↓↓↓

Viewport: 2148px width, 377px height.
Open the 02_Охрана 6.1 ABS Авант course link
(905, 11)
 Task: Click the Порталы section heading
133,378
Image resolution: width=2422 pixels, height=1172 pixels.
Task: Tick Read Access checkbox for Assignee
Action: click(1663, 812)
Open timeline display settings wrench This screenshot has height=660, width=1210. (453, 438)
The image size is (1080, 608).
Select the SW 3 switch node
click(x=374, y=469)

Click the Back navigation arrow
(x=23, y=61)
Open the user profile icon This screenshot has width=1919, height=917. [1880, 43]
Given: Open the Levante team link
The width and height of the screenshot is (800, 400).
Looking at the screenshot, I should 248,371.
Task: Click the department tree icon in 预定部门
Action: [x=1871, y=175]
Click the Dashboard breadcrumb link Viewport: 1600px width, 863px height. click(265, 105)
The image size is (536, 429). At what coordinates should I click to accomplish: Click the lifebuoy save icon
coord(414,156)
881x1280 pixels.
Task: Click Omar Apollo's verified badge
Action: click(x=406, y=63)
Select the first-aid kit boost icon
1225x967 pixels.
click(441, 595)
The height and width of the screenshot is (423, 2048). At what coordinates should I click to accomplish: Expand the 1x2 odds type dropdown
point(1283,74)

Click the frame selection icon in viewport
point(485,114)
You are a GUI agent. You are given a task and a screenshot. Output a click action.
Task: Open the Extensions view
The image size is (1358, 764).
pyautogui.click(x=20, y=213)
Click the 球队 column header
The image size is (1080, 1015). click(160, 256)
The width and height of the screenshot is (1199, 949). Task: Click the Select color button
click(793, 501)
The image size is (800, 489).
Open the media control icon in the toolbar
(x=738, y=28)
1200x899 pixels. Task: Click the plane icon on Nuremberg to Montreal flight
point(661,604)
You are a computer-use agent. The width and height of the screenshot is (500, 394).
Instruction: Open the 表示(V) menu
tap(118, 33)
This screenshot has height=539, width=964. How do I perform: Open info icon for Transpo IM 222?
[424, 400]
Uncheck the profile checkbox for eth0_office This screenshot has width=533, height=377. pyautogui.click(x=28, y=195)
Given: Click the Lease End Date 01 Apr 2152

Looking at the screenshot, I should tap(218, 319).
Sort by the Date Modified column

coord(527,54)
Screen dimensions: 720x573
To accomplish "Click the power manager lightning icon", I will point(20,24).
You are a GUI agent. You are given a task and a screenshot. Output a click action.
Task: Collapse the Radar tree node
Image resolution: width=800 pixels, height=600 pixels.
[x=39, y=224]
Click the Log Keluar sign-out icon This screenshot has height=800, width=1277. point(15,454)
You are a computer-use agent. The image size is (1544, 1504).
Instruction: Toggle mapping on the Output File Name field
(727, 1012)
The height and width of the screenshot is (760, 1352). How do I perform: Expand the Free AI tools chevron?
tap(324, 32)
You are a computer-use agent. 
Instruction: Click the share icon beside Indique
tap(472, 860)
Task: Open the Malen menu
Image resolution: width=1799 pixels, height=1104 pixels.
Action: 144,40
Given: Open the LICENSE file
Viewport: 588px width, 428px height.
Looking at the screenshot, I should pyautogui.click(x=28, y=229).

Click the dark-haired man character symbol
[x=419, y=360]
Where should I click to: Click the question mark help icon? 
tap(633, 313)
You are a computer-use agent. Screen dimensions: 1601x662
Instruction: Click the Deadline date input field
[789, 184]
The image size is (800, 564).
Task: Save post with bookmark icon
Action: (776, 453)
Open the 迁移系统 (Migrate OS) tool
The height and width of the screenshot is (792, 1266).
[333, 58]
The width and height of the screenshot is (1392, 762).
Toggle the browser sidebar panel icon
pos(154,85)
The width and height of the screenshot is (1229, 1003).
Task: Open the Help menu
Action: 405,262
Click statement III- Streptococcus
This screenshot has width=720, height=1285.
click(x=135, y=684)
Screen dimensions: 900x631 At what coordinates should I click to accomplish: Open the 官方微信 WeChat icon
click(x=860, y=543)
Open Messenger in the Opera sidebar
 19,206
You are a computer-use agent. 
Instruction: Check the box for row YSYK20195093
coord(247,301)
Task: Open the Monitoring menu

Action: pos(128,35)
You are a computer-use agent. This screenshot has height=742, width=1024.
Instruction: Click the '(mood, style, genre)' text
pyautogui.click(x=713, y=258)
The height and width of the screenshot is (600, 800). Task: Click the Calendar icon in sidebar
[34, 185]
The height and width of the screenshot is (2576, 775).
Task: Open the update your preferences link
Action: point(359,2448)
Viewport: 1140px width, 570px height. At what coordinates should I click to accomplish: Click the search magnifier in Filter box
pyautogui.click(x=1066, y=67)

↑↑↑

YOUR TASK: All the records, from the first line to the last: repeat them exactly.

TASK OUTPUT:
Viewport: 2148px width, 377px height.
Open the 02_Охрана 6.1 ABS Авант course link
(905, 11)
 Task: Click the Порталы section heading
133,378
Image resolution: width=2422 pixels, height=1172 pixels.
Task: Tick Read Access checkbox for Assignee
Action: click(1663, 812)
Open timeline display settings wrench This screenshot has height=660, width=1210. (453, 438)
The image size is (1080, 608).
Select the SW 3 switch node
click(x=374, y=469)

Click the Back navigation arrow
(x=23, y=61)
Open the user profile icon This screenshot has width=1919, height=917. [1880, 43]
Given: Open the Levante team link
The width and height of the screenshot is (800, 400).
Looking at the screenshot, I should 248,371.
Task: Click the department tree icon in 预定部门
Action: [x=1871, y=175]
Click the Dashboard breadcrumb link Viewport: 1600px width, 863px height. click(265, 105)
The image size is (536, 429). At what coordinates should I click to accomplish: Click the lifebuoy save icon
coord(414,156)
881x1280 pixels.
Task: Click Omar Apollo's verified badge
Action: click(x=406, y=63)
Select the first-aid kit boost icon
1225x967 pixels.
click(441, 595)
The height and width of the screenshot is (423, 2048). At what coordinates should I click to accomplish: Expand the 1x2 odds type dropdown
point(1283,74)

Click the frame selection icon in viewport
point(485,114)
You are a GUI agent. You are given a task and a screenshot. Output a click action.
Task: Open the Extensions view
The image size is (1358, 764).
pyautogui.click(x=20, y=213)
Click the 球队 column header
The image size is (1080, 1015). click(160, 256)
The width and height of the screenshot is (1199, 949). Task: Click the Select color button
click(793, 501)
The image size is (800, 489).
Open the media control icon in the toolbar
(x=738, y=28)
1200x899 pixels. Task: Click the plane icon on Nuremberg to Montreal flight
point(661,604)
You are a computer-use agent. The width and height of the screenshot is (500, 394).
Instruction: Open the 表示(V) menu
tap(118, 33)
This screenshot has height=539, width=964. How do I perform: Open info icon for Transpo IM 222?
[424, 400]
Uncheck the profile checkbox for eth0_office This screenshot has width=533, height=377. pyautogui.click(x=28, y=195)
Given: Click the Lease End Date 01 Apr 2152

Looking at the screenshot, I should tap(218, 319).
Sort by the Date Modified column

coord(527,54)
Screen dimensions: 720x573
To accomplish "Click the power manager lightning icon", I will point(20,24).
You are a GUI agent. You are given a task and a screenshot. Output a click action.
Task: Collapse the Radar tree node
Image resolution: width=800 pixels, height=600 pixels.
[x=39, y=224]
Click the Log Keluar sign-out icon This screenshot has height=800, width=1277. point(15,454)
You are a computer-use agent. The image size is (1544, 1504).
Instruction: Toggle mapping on the Output File Name field
(727, 1012)
The height and width of the screenshot is (760, 1352). How do I perform: Expand the Free AI tools chevron?
tap(324, 32)
You are a computer-use agent. 
Instruction: Click the share icon beside Indique
tap(472, 860)
Task: Open the Malen menu
Image resolution: width=1799 pixels, height=1104 pixels.
Action: 144,40
Given: Open the LICENSE file
Viewport: 588px width, 428px height.
Looking at the screenshot, I should pyautogui.click(x=28, y=229).

Click the dark-haired man character symbol
[x=419, y=360]
Where should I click to: Click the question mark help icon? 
tap(633, 313)
You are a computer-use agent. Screen dimensions: 1601x662
Instruction: Click the Deadline date input field
[789, 184]
The image size is (800, 564).
Task: Save post with bookmark icon
Action: (776, 453)
Open the 迁移系统 (Migrate OS) tool
The height and width of the screenshot is (792, 1266).
[333, 58]
The width and height of the screenshot is (1392, 762).
Toggle the browser sidebar panel icon
pos(154,85)
The width and height of the screenshot is (1229, 1003).
Task: Open the Help menu
Action: 405,262
Click statement III- Streptococcus
This screenshot has width=720, height=1285.
click(x=135, y=684)
Screen dimensions: 900x631 At what coordinates should I click to accomplish: Open the 官方微信 WeChat icon
click(x=860, y=543)
Open Messenger in the Opera sidebar
 19,206
You are a computer-use agent. 
Instruction: Check the box for row YSYK20195093
coord(247,301)
Task: Open the Monitoring menu

Action: pos(128,35)
You are a computer-use agent. This screenshot has height=742, width=1024.
Instruction: Click the '(mood, style, genre)' text
pyautogui.click(x=713, y=258)
The height and width of the screenshot is (600, 800). Task: Click the Calendar icon in sidebar
[34, 185]
The height and width of the screenshot is (2576, 775).
Task: Open the update your preferences link
Action: point(359,2448)
Viewport: 1140px width, 570px height. At what coordinates should I click to accomplish: Click the search magnifier in Filter box
pyautogui.click(x=1066, y=67)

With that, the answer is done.